Design And Evaluation of Biodegradable Polymeric Carriers for Targeted Drug Delivery in Albino Rats

Abstract

Biodegradable polymeric carriers are a potential replacement for the targeted delivery of drugs because of their biocompatibility, controlled drug release, and capacity to diminish systemic toxicity. In this research, biodegradable polymeric nanoparticles, which were designed based on PLGA, chitosan, and PCL, were developed and assessed for the targeted delivery of a model drug in albino rats. Thirty rats were adult and divided into three groups: one treated with free drug, one with the drug loaded in non-targeted carriers, and one with the drug incorporated into targeted polymeric carriers. The solvent evaporation method was utilized to prepare nanoparticles and functionalize them with folic acid for targeting tumors.
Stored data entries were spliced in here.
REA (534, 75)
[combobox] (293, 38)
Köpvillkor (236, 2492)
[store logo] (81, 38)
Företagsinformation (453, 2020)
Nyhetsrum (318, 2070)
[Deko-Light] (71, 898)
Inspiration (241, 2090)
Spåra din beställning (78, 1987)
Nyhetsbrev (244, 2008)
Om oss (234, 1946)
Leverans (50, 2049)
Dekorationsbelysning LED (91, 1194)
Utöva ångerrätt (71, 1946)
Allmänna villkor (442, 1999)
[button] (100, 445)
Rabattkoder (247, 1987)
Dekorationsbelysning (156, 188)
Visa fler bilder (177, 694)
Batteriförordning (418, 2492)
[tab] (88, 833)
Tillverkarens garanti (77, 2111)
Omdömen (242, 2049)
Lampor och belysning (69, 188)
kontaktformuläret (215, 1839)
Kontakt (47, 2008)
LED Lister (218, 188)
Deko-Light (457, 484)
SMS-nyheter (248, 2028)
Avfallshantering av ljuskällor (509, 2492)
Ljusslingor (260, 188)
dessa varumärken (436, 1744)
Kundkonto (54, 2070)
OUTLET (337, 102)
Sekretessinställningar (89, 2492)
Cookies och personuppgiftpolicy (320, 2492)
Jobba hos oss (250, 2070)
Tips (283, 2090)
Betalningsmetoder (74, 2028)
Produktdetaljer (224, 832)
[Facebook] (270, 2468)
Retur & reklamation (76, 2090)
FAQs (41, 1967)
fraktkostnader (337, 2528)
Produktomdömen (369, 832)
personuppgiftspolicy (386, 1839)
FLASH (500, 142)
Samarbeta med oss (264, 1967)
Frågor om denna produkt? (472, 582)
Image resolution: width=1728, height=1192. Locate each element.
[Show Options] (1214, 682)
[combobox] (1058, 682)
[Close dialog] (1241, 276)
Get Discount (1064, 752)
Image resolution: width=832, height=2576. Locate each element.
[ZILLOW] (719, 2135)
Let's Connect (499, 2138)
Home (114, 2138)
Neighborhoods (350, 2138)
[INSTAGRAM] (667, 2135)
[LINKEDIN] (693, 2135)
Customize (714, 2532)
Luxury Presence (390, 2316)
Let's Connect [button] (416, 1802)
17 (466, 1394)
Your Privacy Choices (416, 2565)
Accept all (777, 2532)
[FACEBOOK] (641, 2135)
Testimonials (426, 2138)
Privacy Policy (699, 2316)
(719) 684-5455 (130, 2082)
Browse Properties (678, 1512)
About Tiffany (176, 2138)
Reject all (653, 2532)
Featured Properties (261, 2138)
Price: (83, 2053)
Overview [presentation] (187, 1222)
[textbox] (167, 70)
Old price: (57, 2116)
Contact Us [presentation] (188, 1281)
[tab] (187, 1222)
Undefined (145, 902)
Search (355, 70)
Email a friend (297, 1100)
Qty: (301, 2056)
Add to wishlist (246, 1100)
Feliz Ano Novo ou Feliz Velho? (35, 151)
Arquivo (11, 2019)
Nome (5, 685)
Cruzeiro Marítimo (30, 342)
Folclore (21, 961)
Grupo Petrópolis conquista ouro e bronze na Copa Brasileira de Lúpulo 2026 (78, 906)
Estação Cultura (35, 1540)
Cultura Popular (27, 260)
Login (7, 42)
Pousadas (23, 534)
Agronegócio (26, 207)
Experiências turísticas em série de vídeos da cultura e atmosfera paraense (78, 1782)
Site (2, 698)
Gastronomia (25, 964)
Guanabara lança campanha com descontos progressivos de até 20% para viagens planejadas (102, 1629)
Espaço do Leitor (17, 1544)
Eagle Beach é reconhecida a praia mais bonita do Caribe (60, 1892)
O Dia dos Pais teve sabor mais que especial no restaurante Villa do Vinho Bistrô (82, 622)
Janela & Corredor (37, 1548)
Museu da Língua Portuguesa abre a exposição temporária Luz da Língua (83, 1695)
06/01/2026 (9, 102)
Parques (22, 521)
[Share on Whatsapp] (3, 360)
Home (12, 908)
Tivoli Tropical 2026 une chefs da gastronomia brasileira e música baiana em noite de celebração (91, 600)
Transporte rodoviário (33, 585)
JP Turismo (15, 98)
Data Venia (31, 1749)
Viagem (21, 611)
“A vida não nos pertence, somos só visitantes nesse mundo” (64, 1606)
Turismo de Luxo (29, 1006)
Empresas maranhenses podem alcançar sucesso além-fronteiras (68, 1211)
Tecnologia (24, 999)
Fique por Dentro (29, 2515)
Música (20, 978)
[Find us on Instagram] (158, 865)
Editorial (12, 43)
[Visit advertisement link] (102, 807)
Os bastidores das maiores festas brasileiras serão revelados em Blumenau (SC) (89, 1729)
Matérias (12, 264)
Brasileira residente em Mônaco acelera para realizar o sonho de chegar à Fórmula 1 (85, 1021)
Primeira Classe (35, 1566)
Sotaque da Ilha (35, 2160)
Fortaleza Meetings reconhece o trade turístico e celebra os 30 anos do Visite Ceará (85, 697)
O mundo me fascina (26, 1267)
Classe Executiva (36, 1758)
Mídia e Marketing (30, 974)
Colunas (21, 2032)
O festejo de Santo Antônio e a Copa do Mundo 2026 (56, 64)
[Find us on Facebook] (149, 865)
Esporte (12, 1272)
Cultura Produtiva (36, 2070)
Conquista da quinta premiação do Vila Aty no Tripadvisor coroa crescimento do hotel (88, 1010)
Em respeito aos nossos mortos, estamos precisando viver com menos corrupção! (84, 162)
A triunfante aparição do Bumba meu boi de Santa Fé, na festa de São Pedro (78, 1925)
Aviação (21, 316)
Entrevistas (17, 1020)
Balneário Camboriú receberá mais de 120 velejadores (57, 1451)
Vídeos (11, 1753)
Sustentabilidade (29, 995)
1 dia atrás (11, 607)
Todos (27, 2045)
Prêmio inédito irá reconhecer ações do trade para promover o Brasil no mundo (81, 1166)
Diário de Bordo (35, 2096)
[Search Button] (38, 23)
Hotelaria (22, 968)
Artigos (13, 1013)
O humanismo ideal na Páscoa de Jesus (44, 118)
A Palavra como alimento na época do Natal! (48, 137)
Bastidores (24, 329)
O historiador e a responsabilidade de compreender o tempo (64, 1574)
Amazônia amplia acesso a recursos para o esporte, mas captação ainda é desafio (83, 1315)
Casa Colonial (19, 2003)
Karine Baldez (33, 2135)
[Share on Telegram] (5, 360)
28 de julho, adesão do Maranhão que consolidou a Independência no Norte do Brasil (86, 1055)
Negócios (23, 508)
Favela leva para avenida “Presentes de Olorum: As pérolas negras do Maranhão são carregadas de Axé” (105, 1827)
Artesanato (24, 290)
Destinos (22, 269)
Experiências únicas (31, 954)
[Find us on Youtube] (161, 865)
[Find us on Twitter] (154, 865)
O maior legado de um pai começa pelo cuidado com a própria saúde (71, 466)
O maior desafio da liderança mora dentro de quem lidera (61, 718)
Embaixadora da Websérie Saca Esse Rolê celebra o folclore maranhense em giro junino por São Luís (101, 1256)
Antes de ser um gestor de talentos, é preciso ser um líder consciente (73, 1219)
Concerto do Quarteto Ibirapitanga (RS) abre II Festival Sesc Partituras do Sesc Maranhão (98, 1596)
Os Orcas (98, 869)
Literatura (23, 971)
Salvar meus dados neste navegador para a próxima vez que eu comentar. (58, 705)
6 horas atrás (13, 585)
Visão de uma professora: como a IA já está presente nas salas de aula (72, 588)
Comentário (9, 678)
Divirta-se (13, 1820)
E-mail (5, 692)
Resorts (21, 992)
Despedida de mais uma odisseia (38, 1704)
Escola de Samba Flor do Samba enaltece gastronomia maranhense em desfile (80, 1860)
Pharmacokinetic evaluation showed that the targeted carrier group had the highest C_max (12.5 μg/mL), half-life (7.4 h), and AUC (112.9 μg·h/mL) values, which reflect increased bioavailability and controlled release. Biodistribution analysis verified significantly increased drug accumulation in the tumor (9.4 μg/g) in the targeted group relative to others. Histopathological examination revealed minimal toxicity in the critical organs among the polymeric groups. Statistical testing with ANOVA confirmed significant differences (p < 0.05) in pharmacokinetic and biodistribution parameters among the groups. The results affirm that targeted biodegradable polymeric carriers represent a better option compared to conventional drug delivery in enhancing site-specific accumulation, therapeutic efficacy, and safety.